Two evenings ago we were looking at a lobstering site on the computer and pictures came up. The only one he chose to click on was of a 20-something, topless female. I became upset. He tells me I am a jealous drama queen, but his need to constantly verbalize his thoughts about other women bothers me.
He says all men look at their female friends, wonder what they look like naked, and think what it would be like to have sex with them. Is this normal male behavior? Am I overreacting? I've asked female coworkers, and they all say they would be upset. Help me understand his way of thinking, and how to deal with him.
Lacy, in a play on the expression "nitpicking," some psychologists have introduced the term "niche picking." What they mean is we often seek a certain environment in which to live our lives.
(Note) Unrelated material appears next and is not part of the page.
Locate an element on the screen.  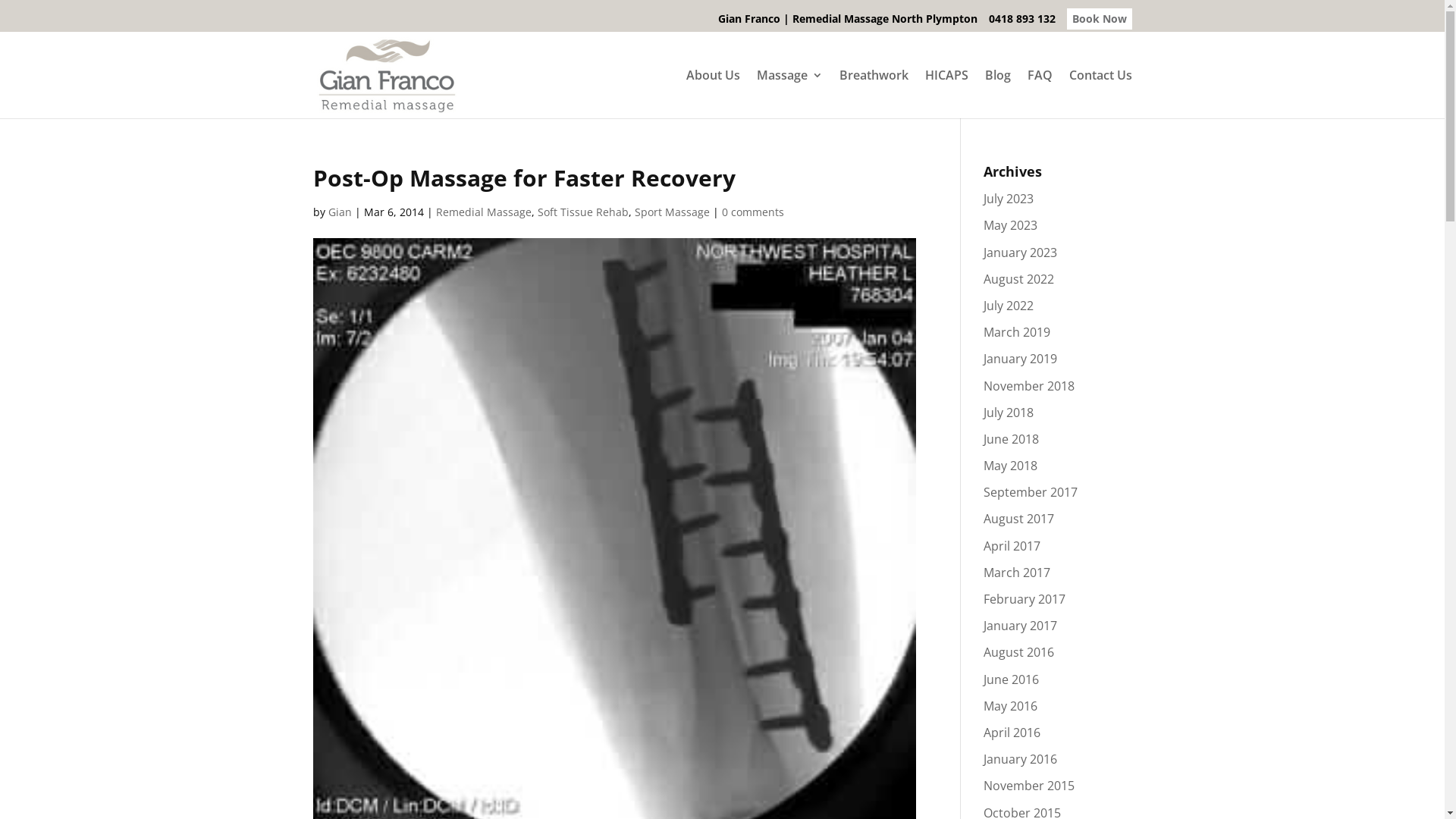
'Contact Us' is located at coordinates (1100, 93).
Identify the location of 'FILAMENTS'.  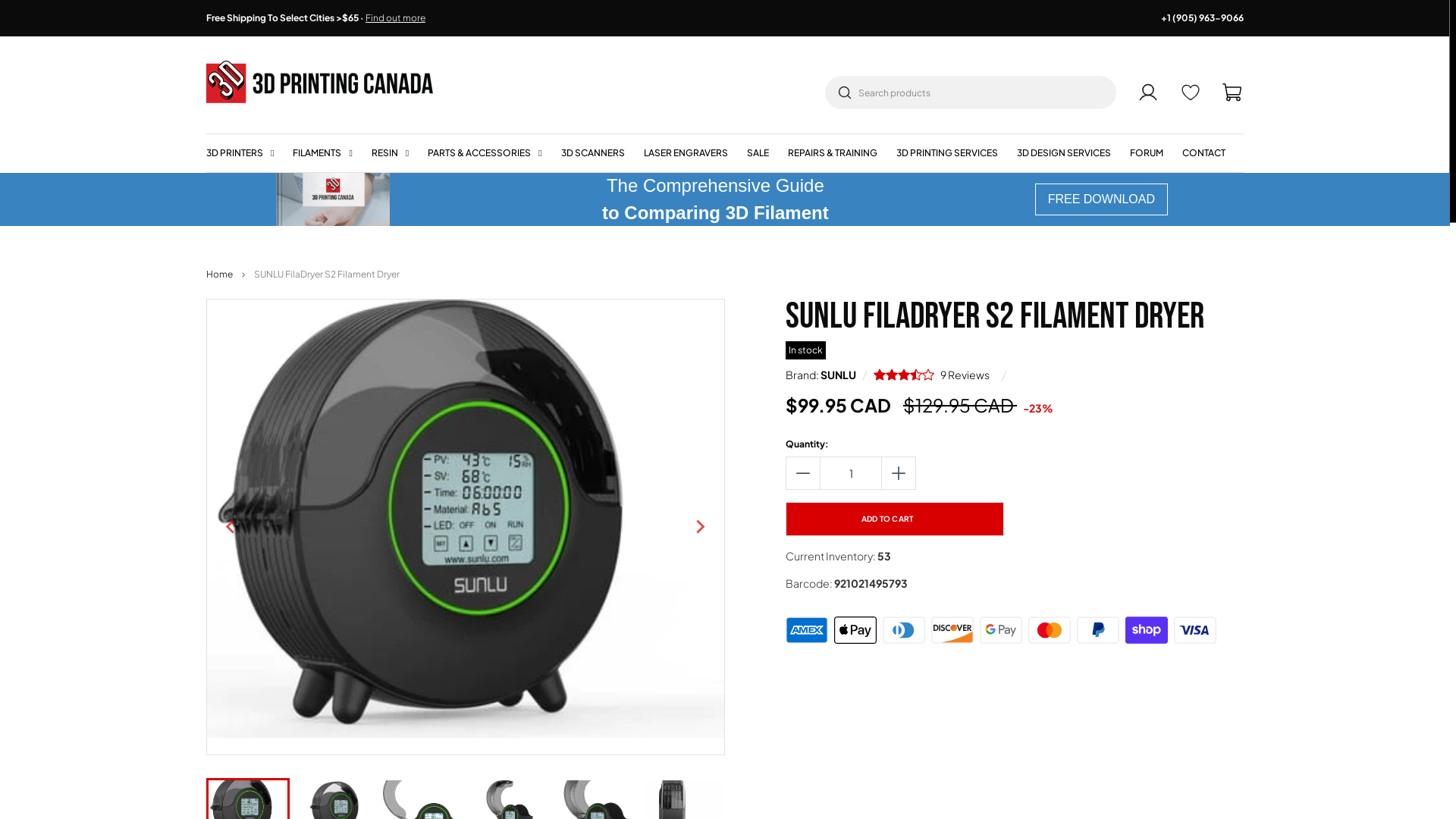
(322, 152).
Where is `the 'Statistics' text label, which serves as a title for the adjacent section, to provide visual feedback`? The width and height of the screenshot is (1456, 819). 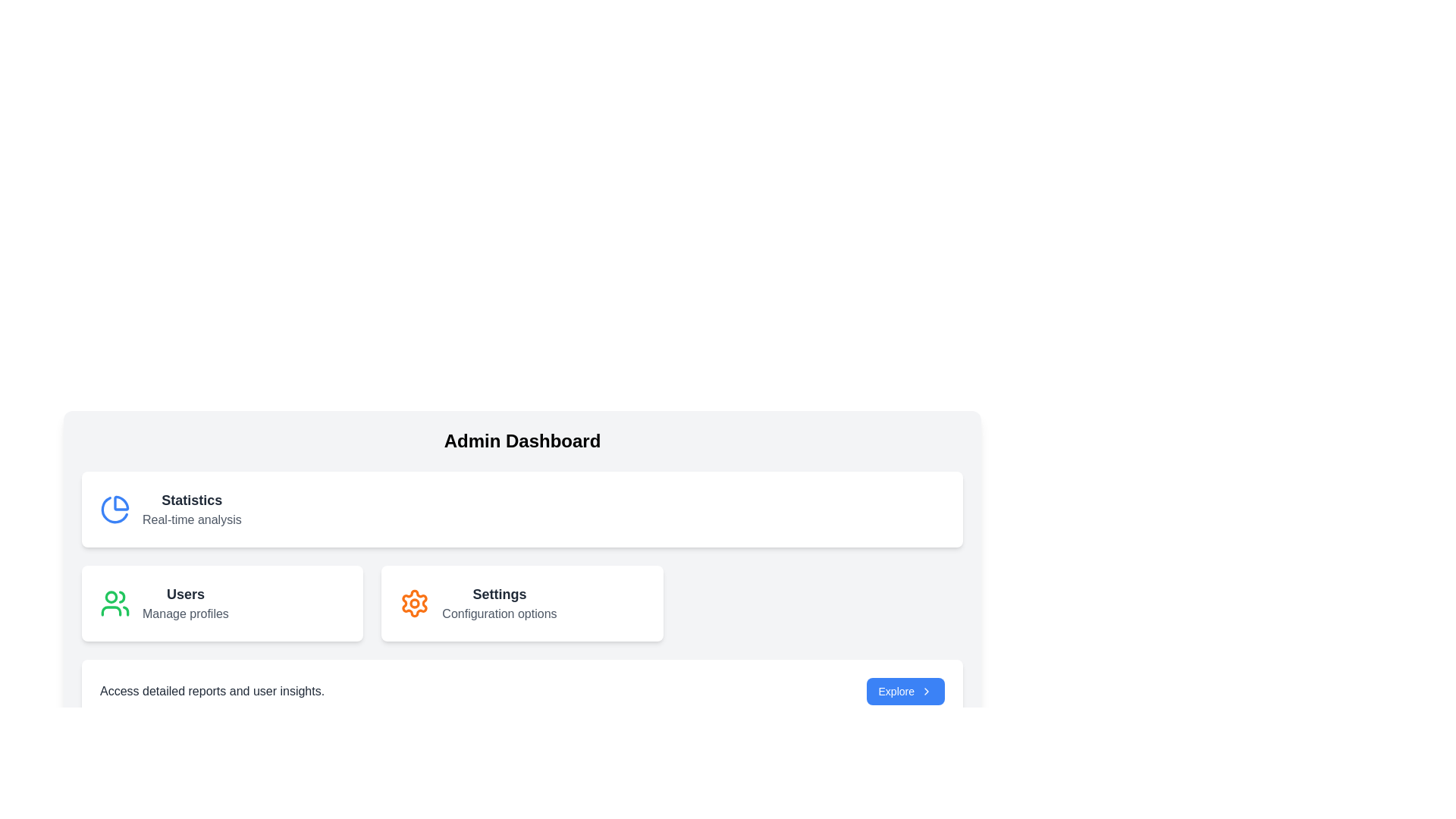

That choice is usually unconscious.
Birds are hardwired to live in a certain niche. For example, bluebirds live in open woodlands and nest in holes in fence posts. Chimney swifts spend their days aloft feeding on insects and live in colonies inside chimneys. Cowbirds feast on bugs stirred up by cattle and lay their eggs in the nests of other birds.
But unlike birds, human beings are not hardwired. We are free to choose in which niche to live. You don't need to understand his way of thinking. You need to understand you are trading one abusive man for another. In asking how to deal with him, you are seeking a way to stay with an abuser.
The first time he made a vulgar remark and you didn't leave, you set the stage for his continued behavior. In the same way, if someone makes a racist remark in your presence and you don't walk away, you've signaled your acceptance. Next time their behavior will grow worse. Why? Because that's who they are, and that's who they think you are.
Don't trade the right to loving treatment for the hope of a wedding. The niche of abuse is not a niche in which to live.